• _Data provided_
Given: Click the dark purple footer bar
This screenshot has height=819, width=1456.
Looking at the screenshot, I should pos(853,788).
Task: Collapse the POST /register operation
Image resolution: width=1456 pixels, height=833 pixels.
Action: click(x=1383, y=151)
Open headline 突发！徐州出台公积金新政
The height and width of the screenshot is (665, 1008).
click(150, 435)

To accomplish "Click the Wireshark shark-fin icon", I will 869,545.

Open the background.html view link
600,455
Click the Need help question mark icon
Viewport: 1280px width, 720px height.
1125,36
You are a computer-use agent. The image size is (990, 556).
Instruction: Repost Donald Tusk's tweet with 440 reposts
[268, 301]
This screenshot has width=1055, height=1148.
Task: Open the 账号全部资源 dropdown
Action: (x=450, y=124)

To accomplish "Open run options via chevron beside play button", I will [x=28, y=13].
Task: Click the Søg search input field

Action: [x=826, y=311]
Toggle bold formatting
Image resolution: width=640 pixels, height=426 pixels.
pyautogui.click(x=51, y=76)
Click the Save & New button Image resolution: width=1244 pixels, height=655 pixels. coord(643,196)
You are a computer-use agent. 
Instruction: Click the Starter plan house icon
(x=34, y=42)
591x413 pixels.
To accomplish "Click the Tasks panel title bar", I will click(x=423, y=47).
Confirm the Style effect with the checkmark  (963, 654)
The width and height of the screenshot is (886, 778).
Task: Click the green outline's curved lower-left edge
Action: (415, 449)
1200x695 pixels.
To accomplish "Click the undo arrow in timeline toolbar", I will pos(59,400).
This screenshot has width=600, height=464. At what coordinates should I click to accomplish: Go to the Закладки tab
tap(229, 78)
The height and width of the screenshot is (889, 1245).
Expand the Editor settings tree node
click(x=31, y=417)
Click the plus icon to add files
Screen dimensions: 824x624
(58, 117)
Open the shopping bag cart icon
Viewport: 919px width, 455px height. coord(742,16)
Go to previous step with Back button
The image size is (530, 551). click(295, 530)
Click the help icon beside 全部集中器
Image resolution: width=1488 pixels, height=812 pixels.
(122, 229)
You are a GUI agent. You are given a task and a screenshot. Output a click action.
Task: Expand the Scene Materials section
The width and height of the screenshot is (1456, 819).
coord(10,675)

• _The task_
Please return everything from the start of the material down to the line containing "will click(x=423, y=47).", inclusive, as a JSON list of strings with one string per line and blank lines left out.

• _Solution to the problem_
[
  "Given: Click the dark purple footer bar",
  "This screenshot has height=819, width=1456.",
  "Looking at the screenshot, I should pos(853,788).",
  "Task: Collapse the POST /register operation",
  "Image resolution: width=1456 pixels, height=833 pixels.",
  "Action: click(x=1383, y=151)",
  "Open headline 突发！徐州出台公积金新政",
  "The height and width of the screenshot is (665, 1008).",
  "click(150, 435)",
  "To accomplish \"Click the Wireshark shark-fin icon\", I will 869,545.",
  "Open the background.html view link",
  "600,455",
  "Click the Need help question mark icon",
  "Viewport: 1280px width, 720px height.",
  "1125,36",
  "You are a computer-use agent. The image size is (990, 556).",
  "Instruction: Repost Donald Tusk's tweet with 440 reposts",
  "[268, 301]",
  "This screenshot has width=1055, height=1148.",
  "Task: Open the 账号全部资源 dropdown",
  "Action: (x=450, y=124)",
  "To accomplish \"Open run options via chevron beside play button\", I will [x=28, y=13].",
  "Task: Click the Søg search input field",
  "Action: [x=826, y=311]",
  "Toggle bold formatting",
  "Image resolution: width=640 pixels, height=426 pixels.",
  "pyautogui.click(x=51, y=76)",
  "Click the Save & New button Image resolution: width=1244 pixels, height=655 pixels. coord(643,196)",
  "You are a computer-use agent. ",
  "Instruction: Click the Starter plan house icon",
  "(x=34, y=42)",
  "591x413 pixels.",
  "To accomplish \"Click the Tasks panel title bar\", I will click(x=423, y=47)."
]